Molecular, Cellular and Physiological Mechanisms Associated with Delayed Leaf Senescence Induced Drought Tolerance in Crop Plants.
Drought is the most important environmental factor limiting crops productivity worldwide (Boyer 1982). Water availability for agriculture is becoming limited alongside with a projected rise in food demand for the expanding world population. Therefore, developing novel cultivars with more efficient water-use and greater drought-resistance capacity is the most viable solution to ensure a sustainable agricultural production and alleviate threats to food security.
Senescence of older leaves is an important strategy, enabling the reallocation of nutrients stored in the sources (e.g., older leaves) to the sinks (e.g., young leaves and fruits/grain). Environmental conditions such as drought may accelerate leaf senescence, affecting leaf physiology, plant reproductive development, hormone levels, etc. The progression of leaf senescence appears to be regulated by changes in gene expression resulting in changes in plant growth regulators, increase in reactive oxygen species (ROS), and the expression of senescence associated genes (SAG). Accelerated leaf senescence in response to drought is an important adaptive survival value because it reduces the water demand at the whole plant level (i.e., drought avoidance). Recently, transgenic tobacco plants over expressing isopenthyltransferase (IPT; an enzyme that catalyses the rate limiting step in cytokinin synthesis) were shown to delayed senescence, which enable them to maintained high photosynthetic activity during drought episode (Rivero et al. 2007, 2009).

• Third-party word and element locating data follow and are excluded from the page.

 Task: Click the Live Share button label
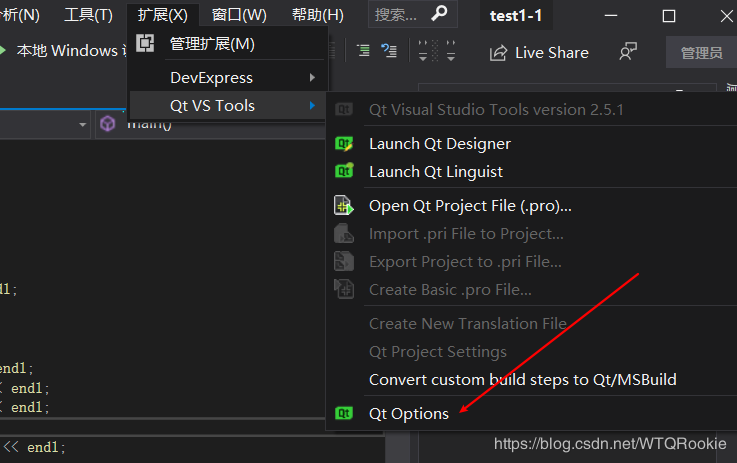(551, 53)
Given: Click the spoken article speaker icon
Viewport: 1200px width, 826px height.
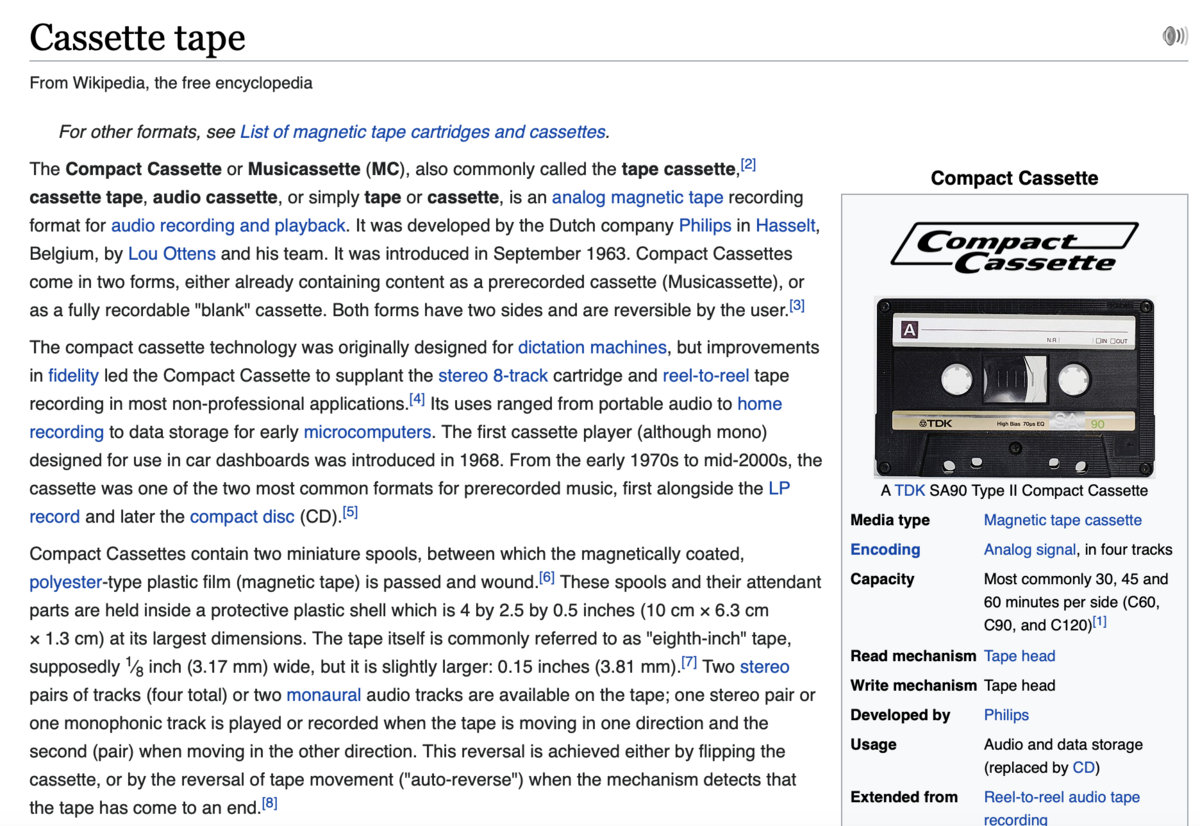Looking at the screenshot, I should [x=1174, y=37].
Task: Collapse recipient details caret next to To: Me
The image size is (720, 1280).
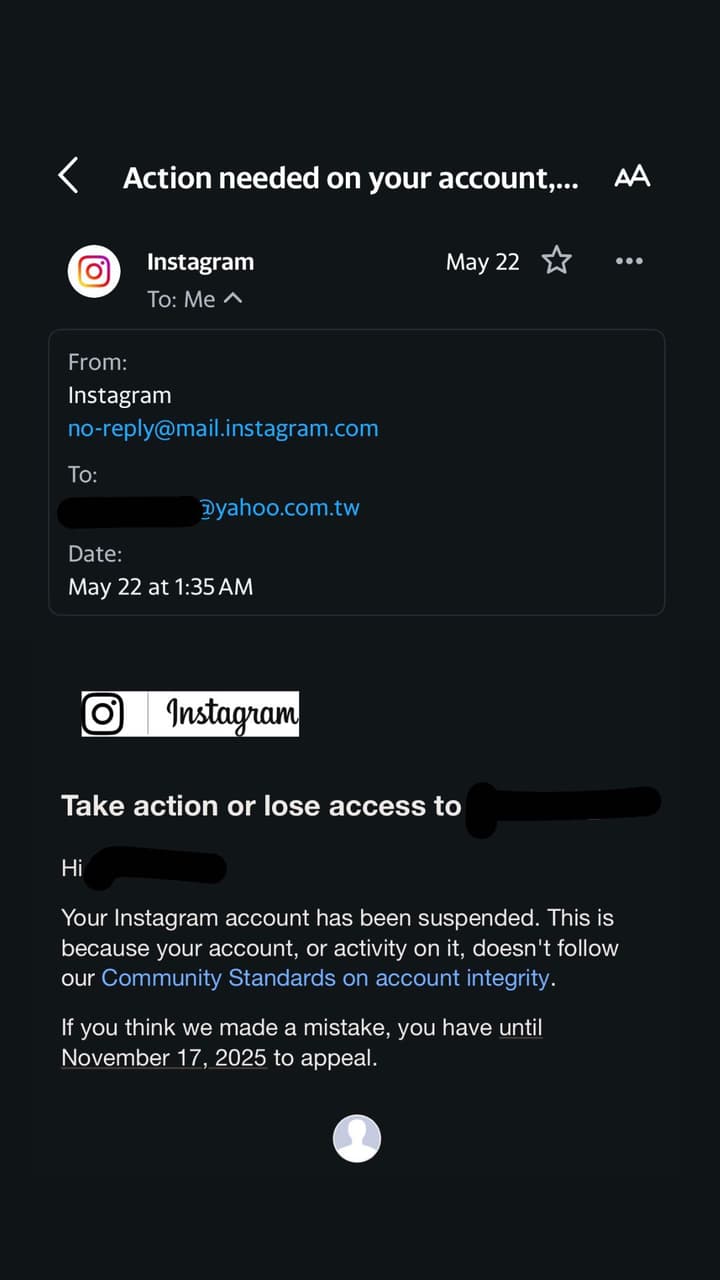Action: 233,298
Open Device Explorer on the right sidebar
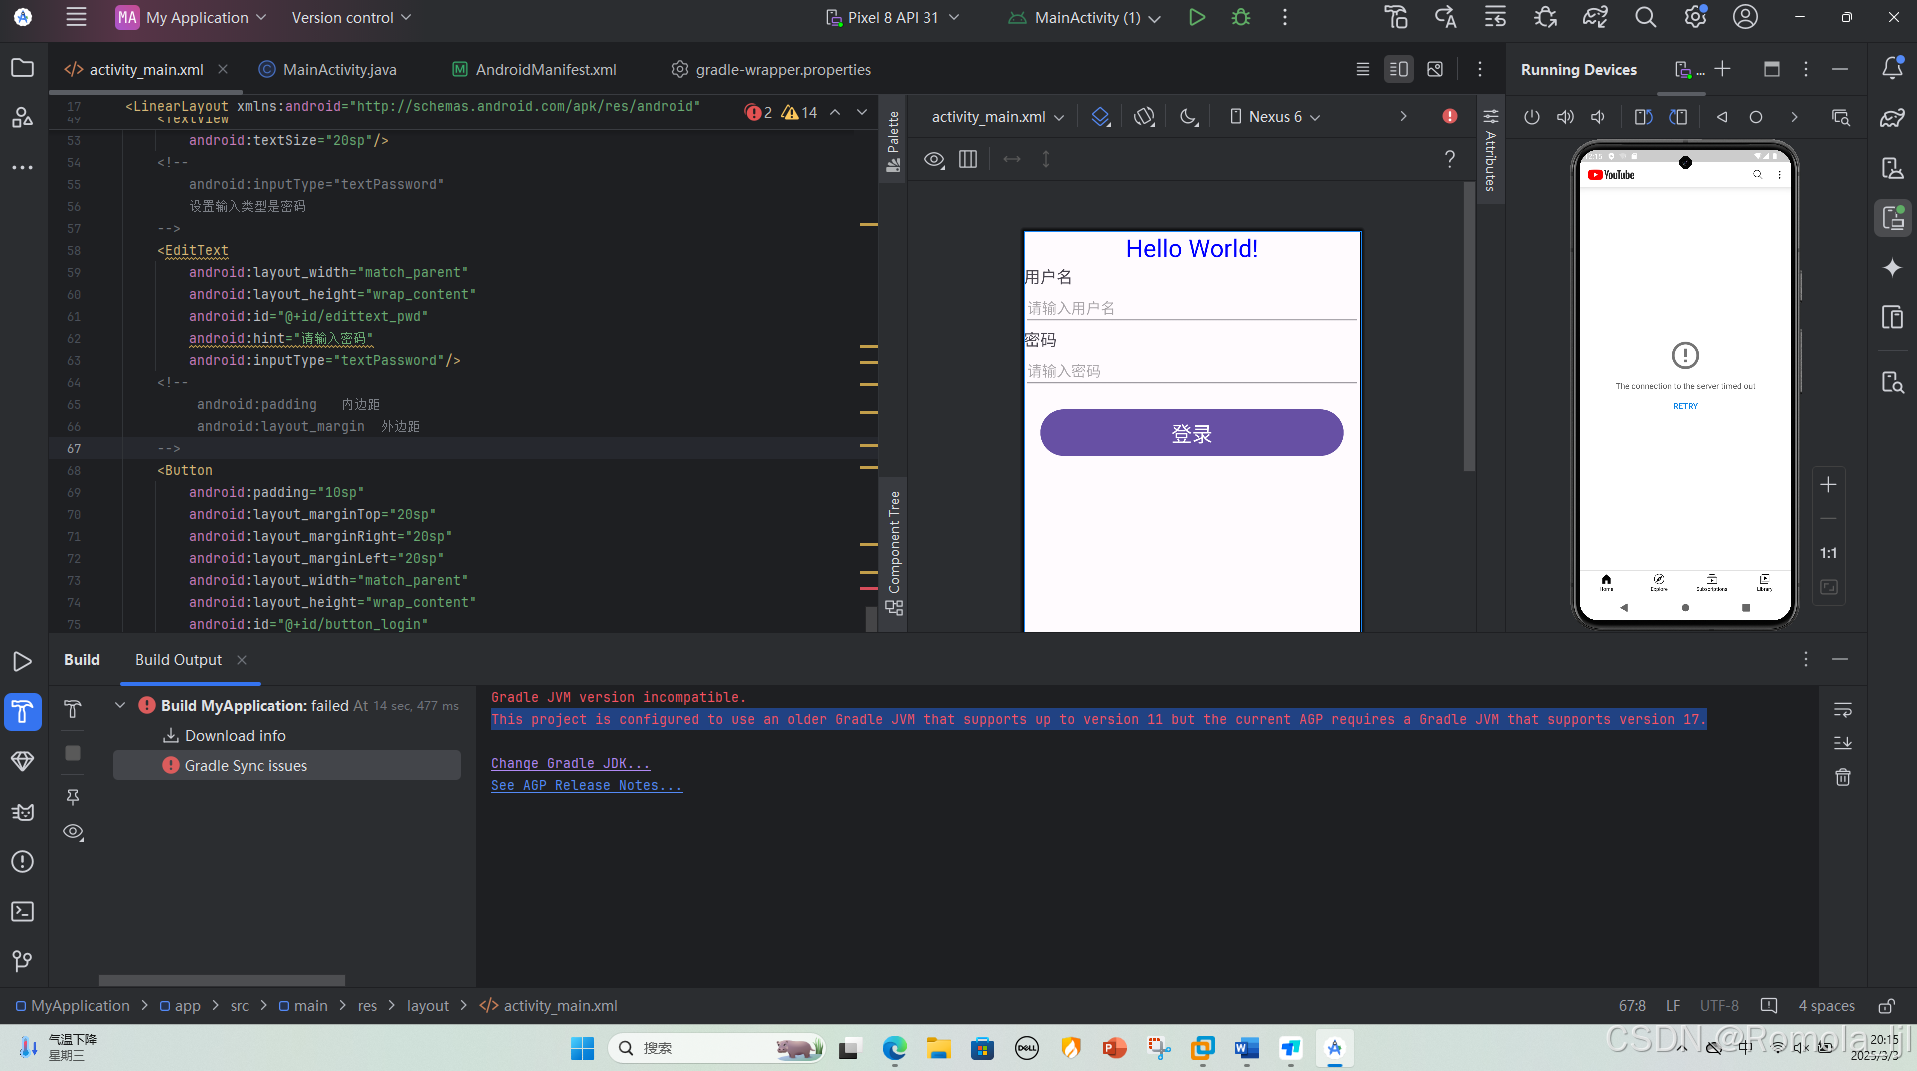This screenshot has width=1917, height=1071. pyautogui.click(x=1893, y=382)
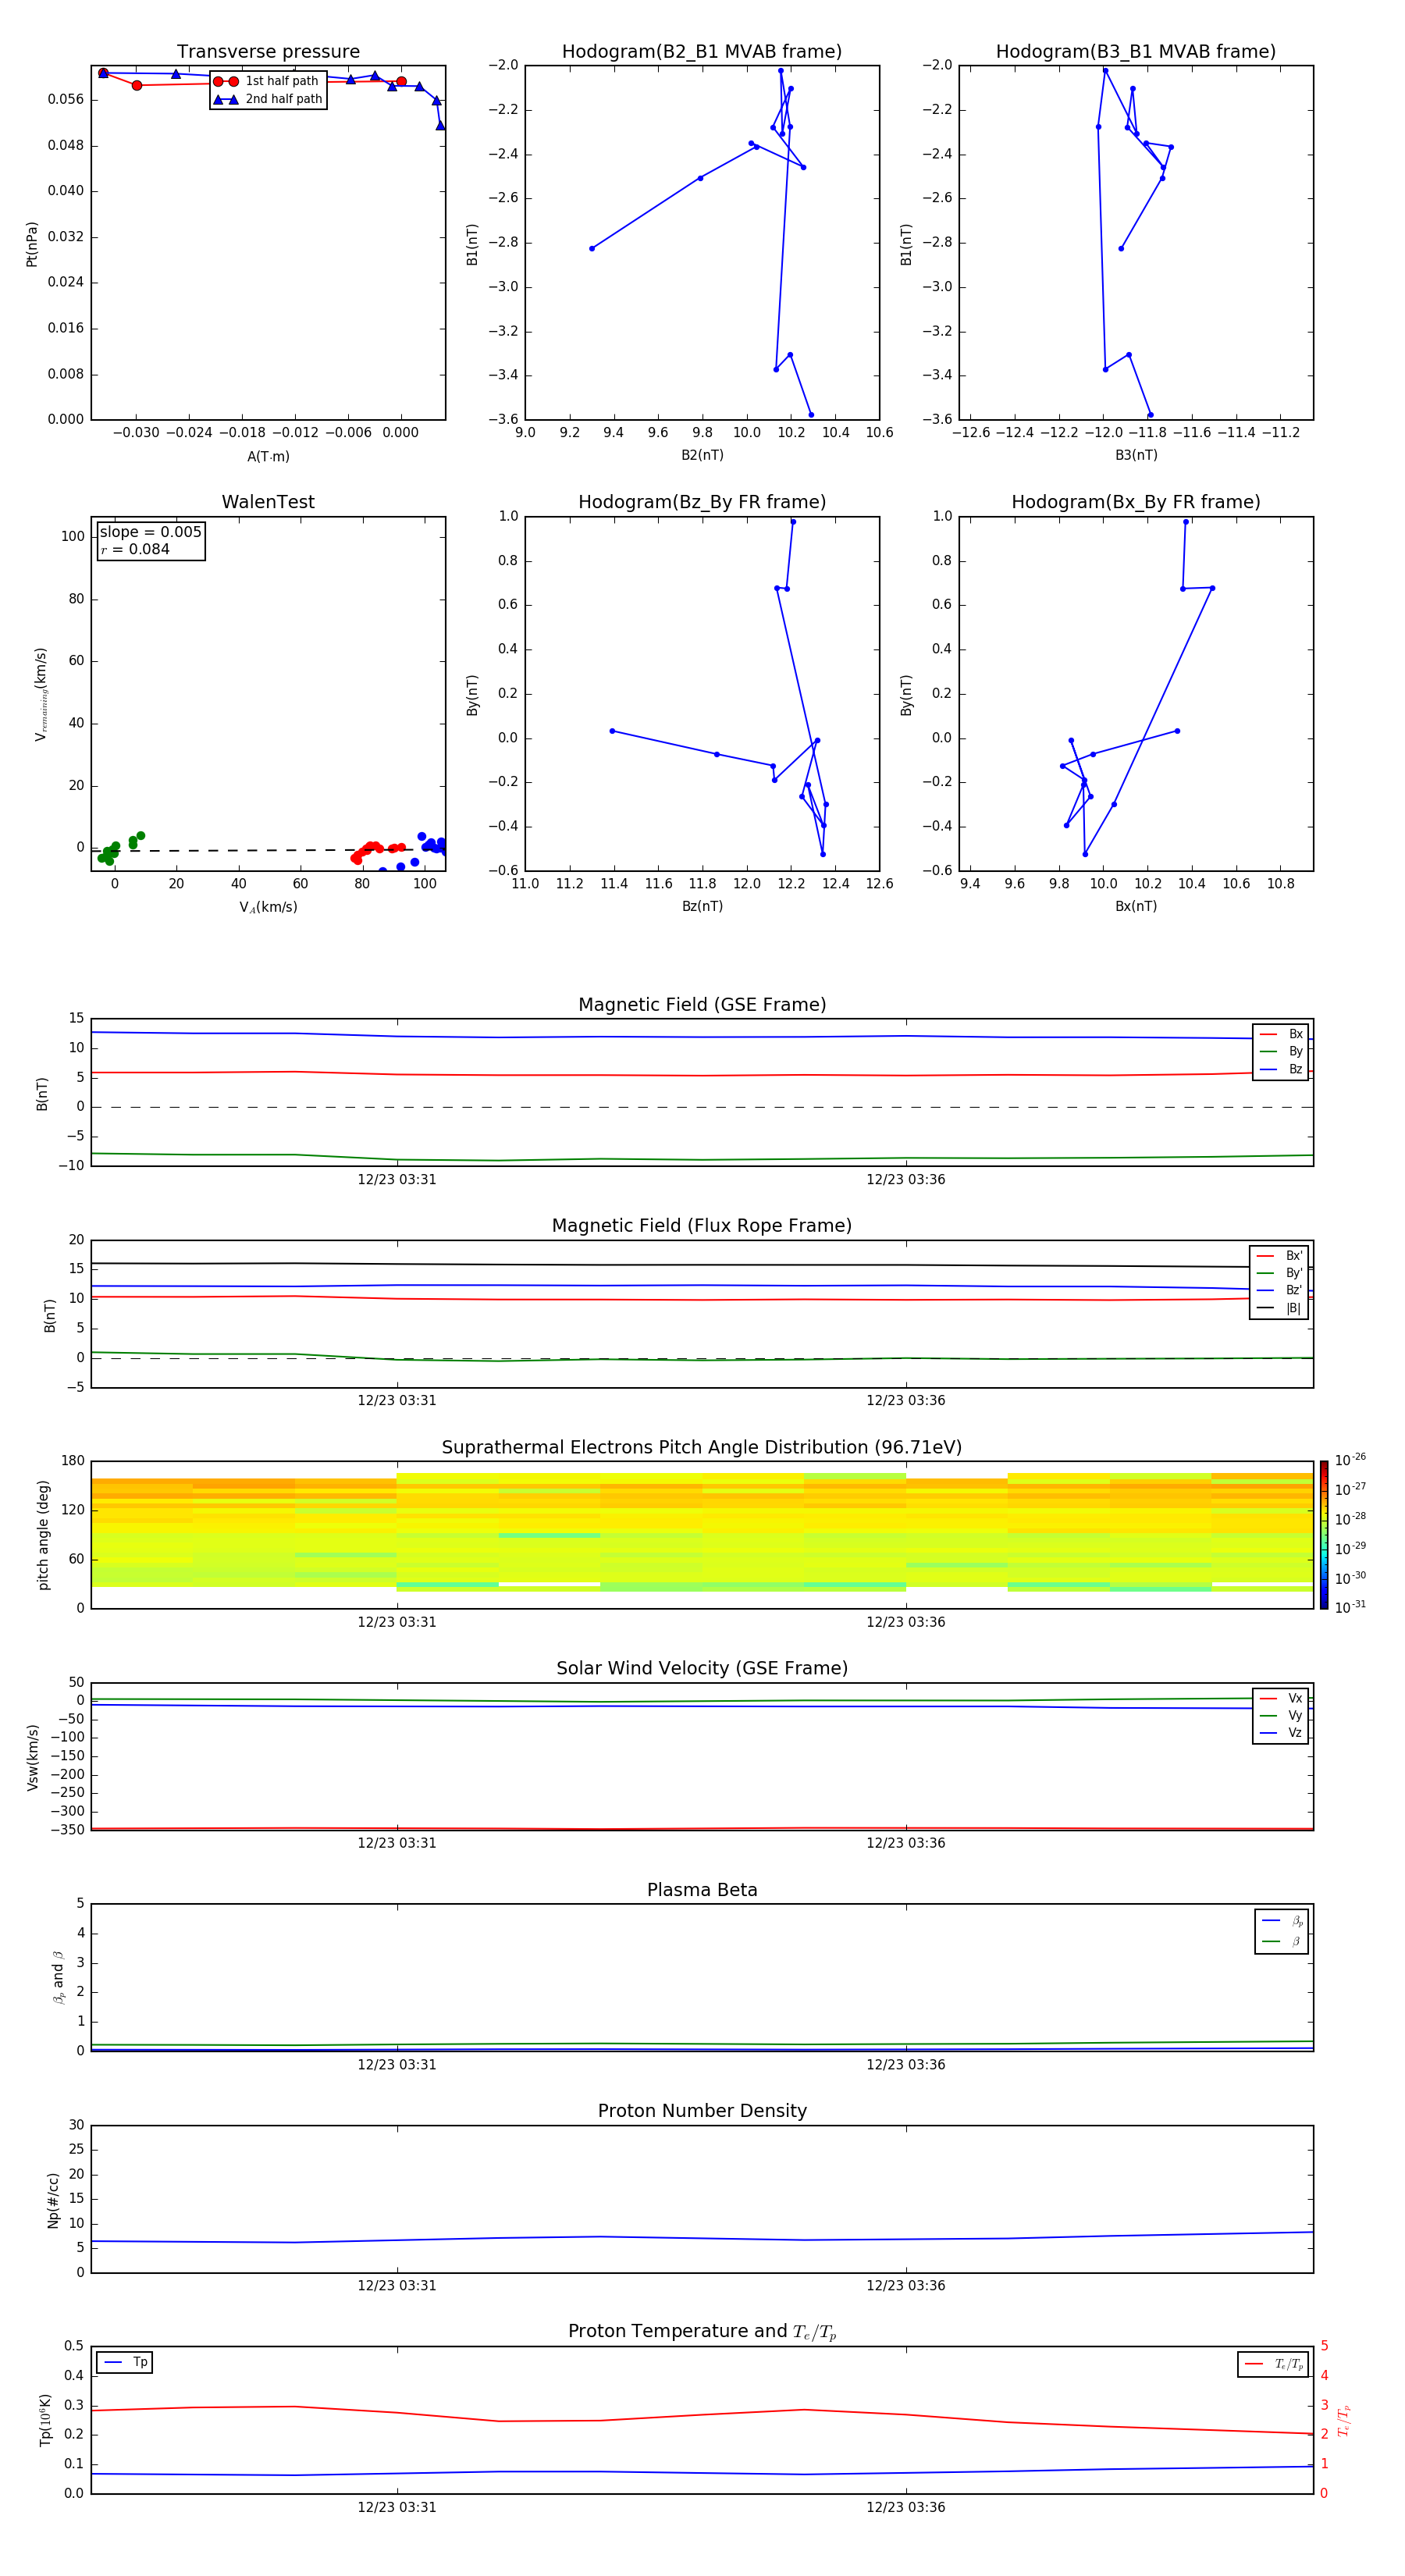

Our hypothesis is that if during a water-stress episode the leaf senescence could be delayed, the plants should be able to display enhanced drought-tolerance which results in reduced yield loss. The induction of cytokinin synthesis, driven by a maturation- and stress-induced promoter (PSARK-IPT) would inhibit the drought-induced senescence, without significantly altering the source/sink relationships and conferring enhanced drought tolerance. The overall goal of this study is generating crop-plants with enhanced drought-tolerance and characterizing the physiological, cellular and molecular mechanisms enabling the transgenic-plants drought tolerance. The specific aims of this proposal are to:
(i) Examine the efficacy of stress-induced cytokinin synthesis in monocot (rice and wheat) and dicot (tomato) plants on performances under drought conditions.
(ii) Characterize gene expression profiles of transgenic vs. wild type plants, grown under stress and non-stressed conditions.
(iii) Characterize the metabolite profile of the transgenic vs. wild-type plants and underline specific pathway(s) associated with the enhanced drought tolerance of transgenic plants expressing PSARK-IPT.